Five United States bank holding companies failed stress testing this year by the Federal Reserve, four on qualitative grounds.
In the results of this year’s Comprehensive Capital Analysis and Review (CCAR), the Fed objected to the capital plans of Citigroup, RBS Citizens Financial Group, Santander Holdings USA and HSBC North America Holdings Inc., on qualitative grounds. It objected to Zions Bancorporation’s capital plans on quantitative grounds: Simply put, the company’s capital ratios, at 3.6 percent, are too low.
"I was pretty surprised at the large number of failures in the new banks," said Russell Hughes, a product manager at Primatics Financial. "These banks have had a long time to prepare for it, especially HSBC and RBS. It shouldn’t have been too big a surprise, what was coming, and the regulators have been very proactive in communicating with the banks as to what their expectations are."
In a report detailing the results of this year’s stress testing, the Fed said that while Citigroup had made considerable progress in improving its general risk management practices over the past few years, the $1.9 trillion bank holding company simply did not meet regulators’ heightened expectations and had not improved on several areas regulators previously identified as needing improvement. Specifically, the Fed found fault with Citigroup’s models for projecting revenues and losses under a stressful scenario and its ability to develop scenarios for its own internal stress testing.

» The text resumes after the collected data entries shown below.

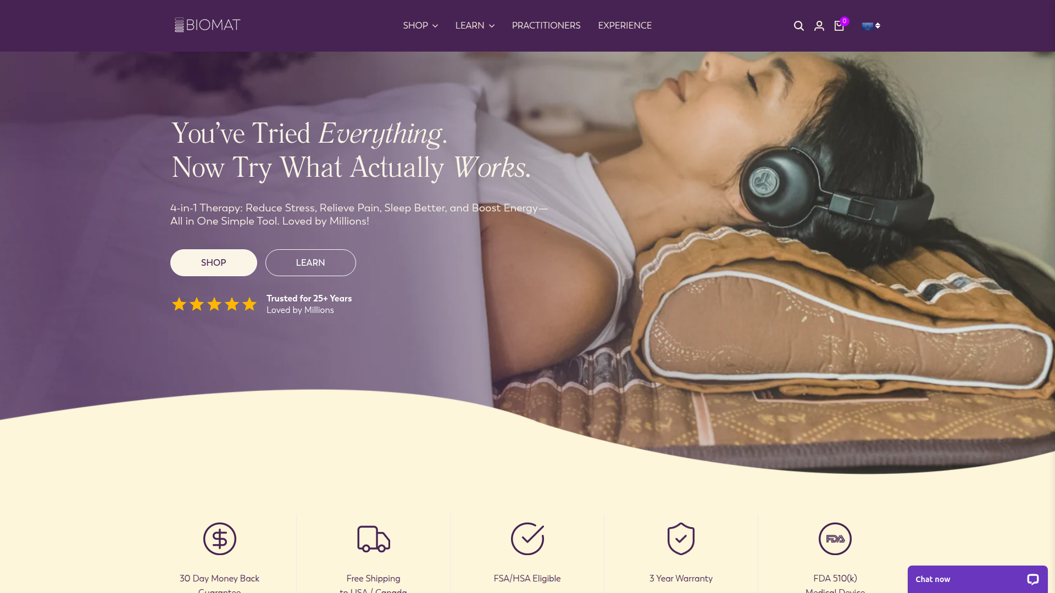The width and height of the screenshot is (1055, 593).
Task: Open the country flag selector
Action: (x=871, y=26)
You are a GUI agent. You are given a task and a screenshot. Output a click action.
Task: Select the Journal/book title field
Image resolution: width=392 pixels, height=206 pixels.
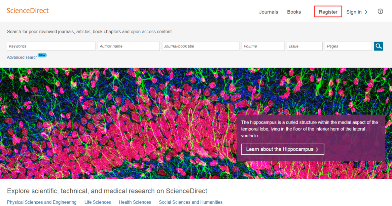point(200,46)
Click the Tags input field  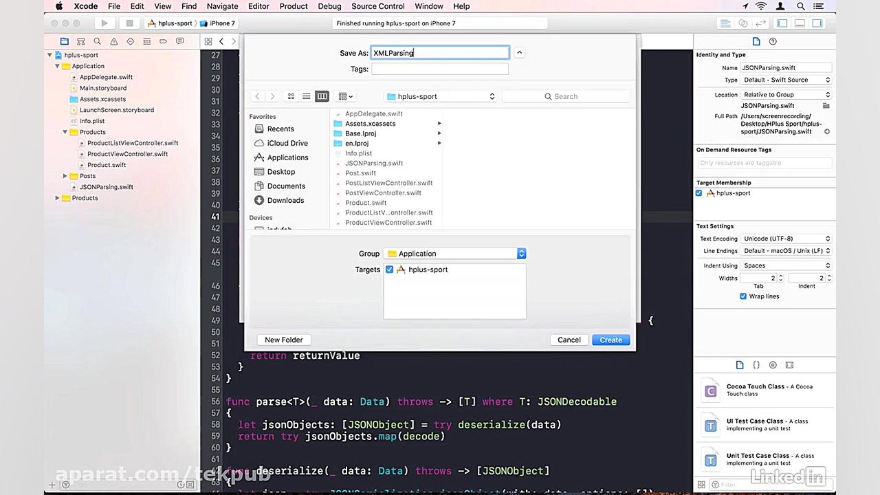pyautogui.click(x=440, y=69)
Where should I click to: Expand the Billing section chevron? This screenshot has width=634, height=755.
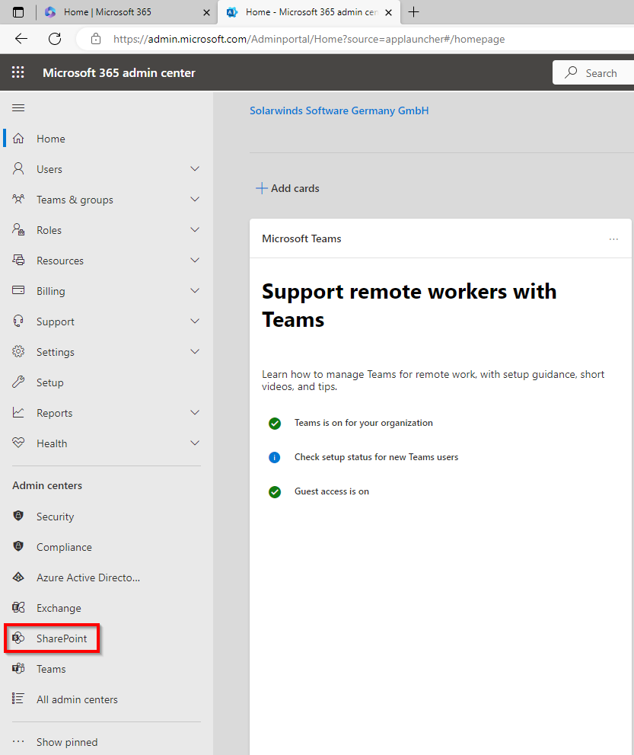[195, 291]
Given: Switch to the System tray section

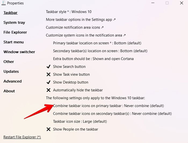Looking at the screenshot, I should (x=14, y=22).
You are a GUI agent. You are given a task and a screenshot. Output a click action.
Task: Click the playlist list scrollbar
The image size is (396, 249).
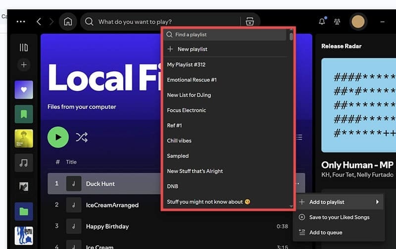click(x=291, y=37)
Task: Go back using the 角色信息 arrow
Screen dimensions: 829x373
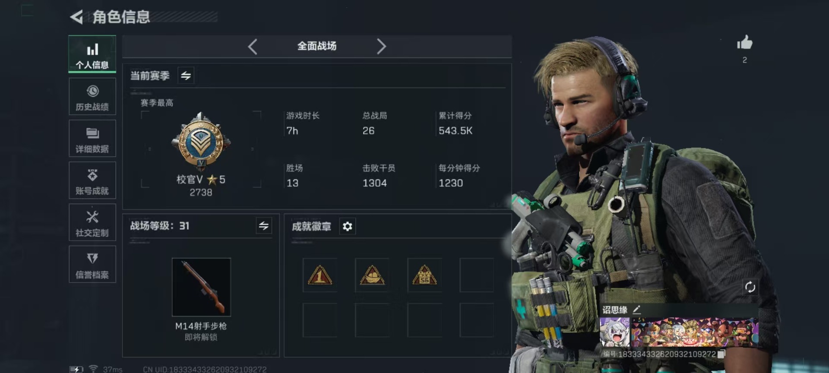Action: 76,17
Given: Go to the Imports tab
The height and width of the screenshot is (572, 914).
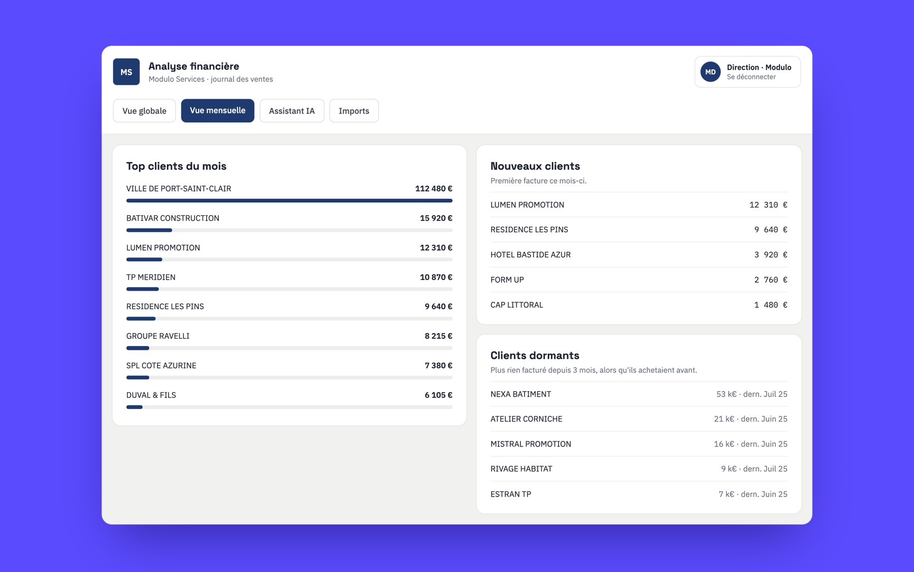Looking at the screenshot, I should (354, 111).
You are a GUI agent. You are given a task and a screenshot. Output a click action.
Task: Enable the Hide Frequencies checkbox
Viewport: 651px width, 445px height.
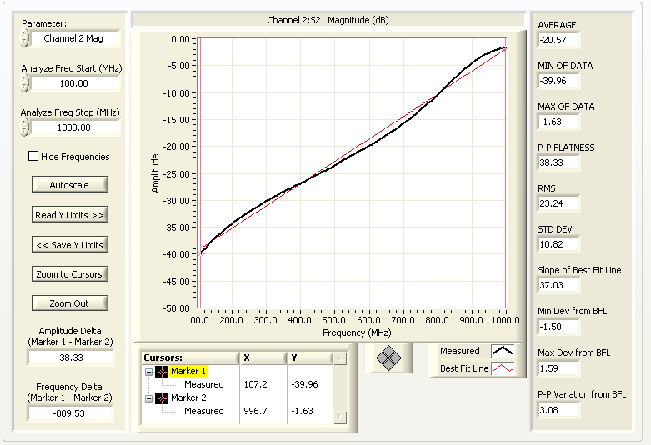[33, 156]
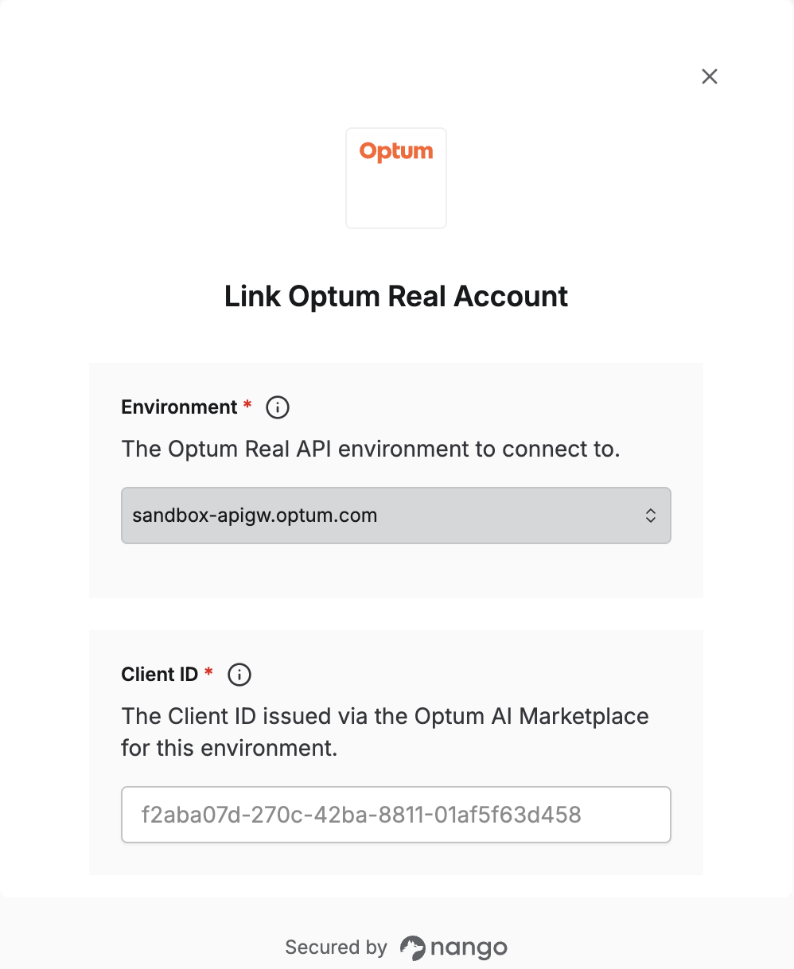Click the Client ID description about AI Marketplace
Image resolution: width=794 pixels, height=969 pixels.
coord(385,732)
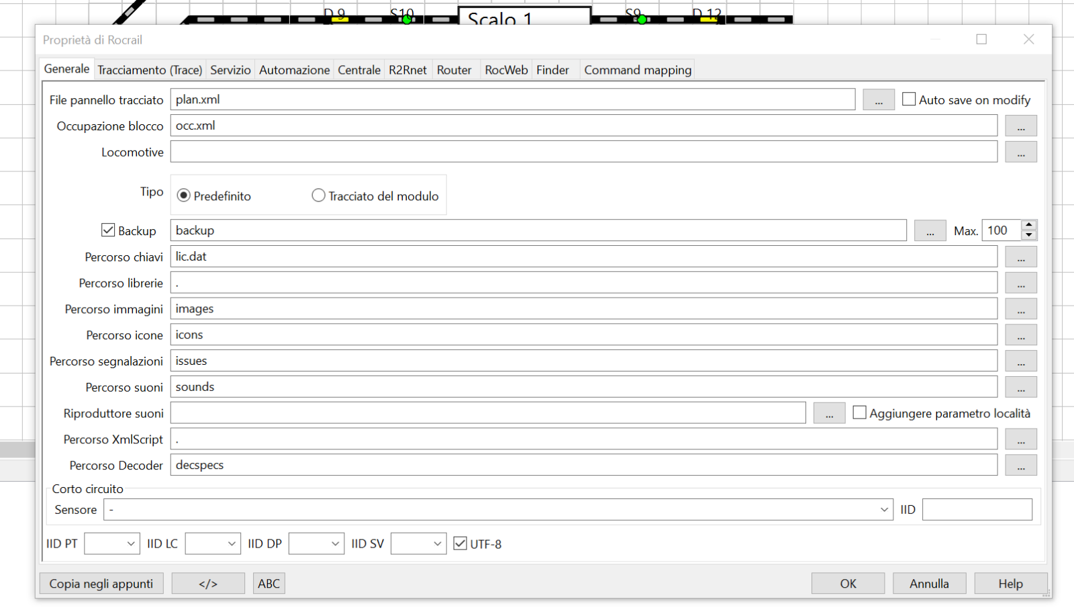
Task: Click browse button next to backup path
Action: tap(930, 231)
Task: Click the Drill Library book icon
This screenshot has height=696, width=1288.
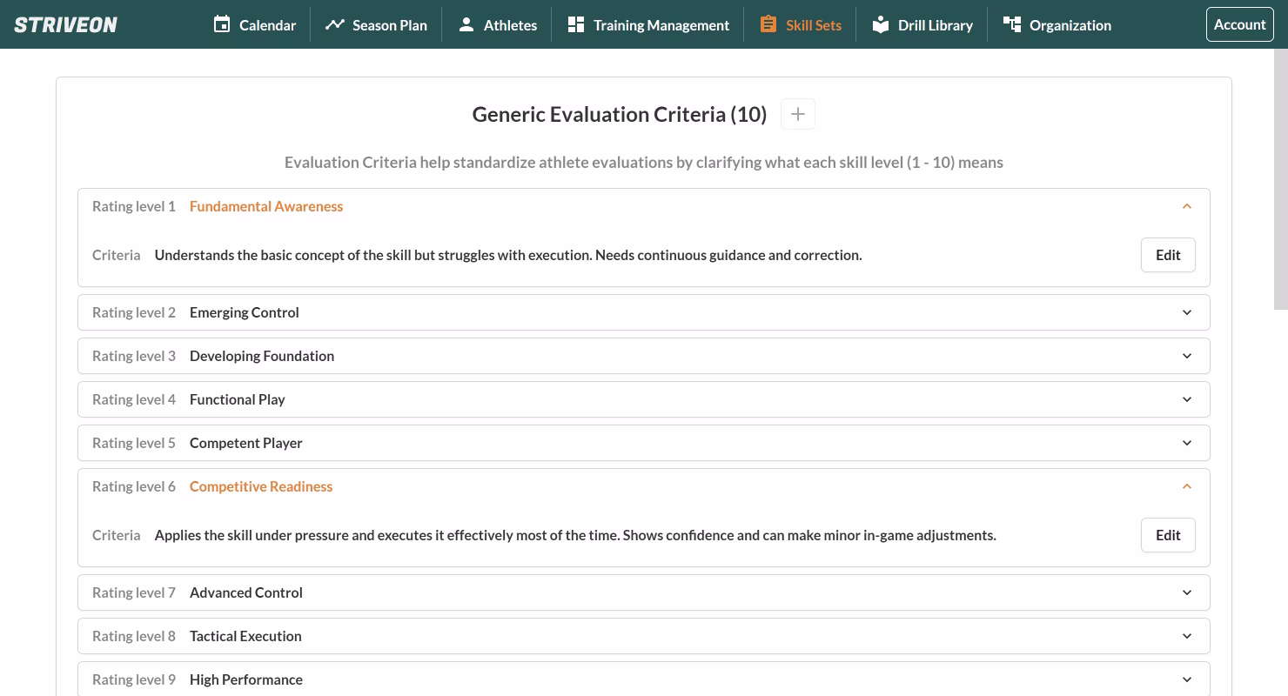Action: 881,24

"Citibank failing was a surprise," Hughes said. "They failed two years ago," leading to the departure of its previous CEO. "Other banks, when they’ve failed this test, have responded by aggressively overhauling and improving their stress testing processes."
The Fed cited HSBC and RBS Citizens for inadequate governance and weak internal controls objected to Santander’s capital plans due to "widespread and significant deficiencies," including governance, internal controls, risk identification and management and management information system.
When the Fed objects to a bank holding company’s capital plan, that company may not make any increase in its capital distributions, unless the Fed specifies otherwise in writing.
"In the 2013 exercise, a lot of the regulators’ focus was on the credit models and the models used to estimate losses. This year, the Fed has shifted or added focus to the models used to estimate new business and revenue," Hughes said. "That’s something we’d heard they were giving a lot more attention to, and it’s shown up in the results for Citi and the other banks that failed for qualitative reasons."
The Fed also noted in its report that the 30 bank holding companies it examined in this year’s CCAR hold 80 percent of the total assets across all U.S. bank holding companies.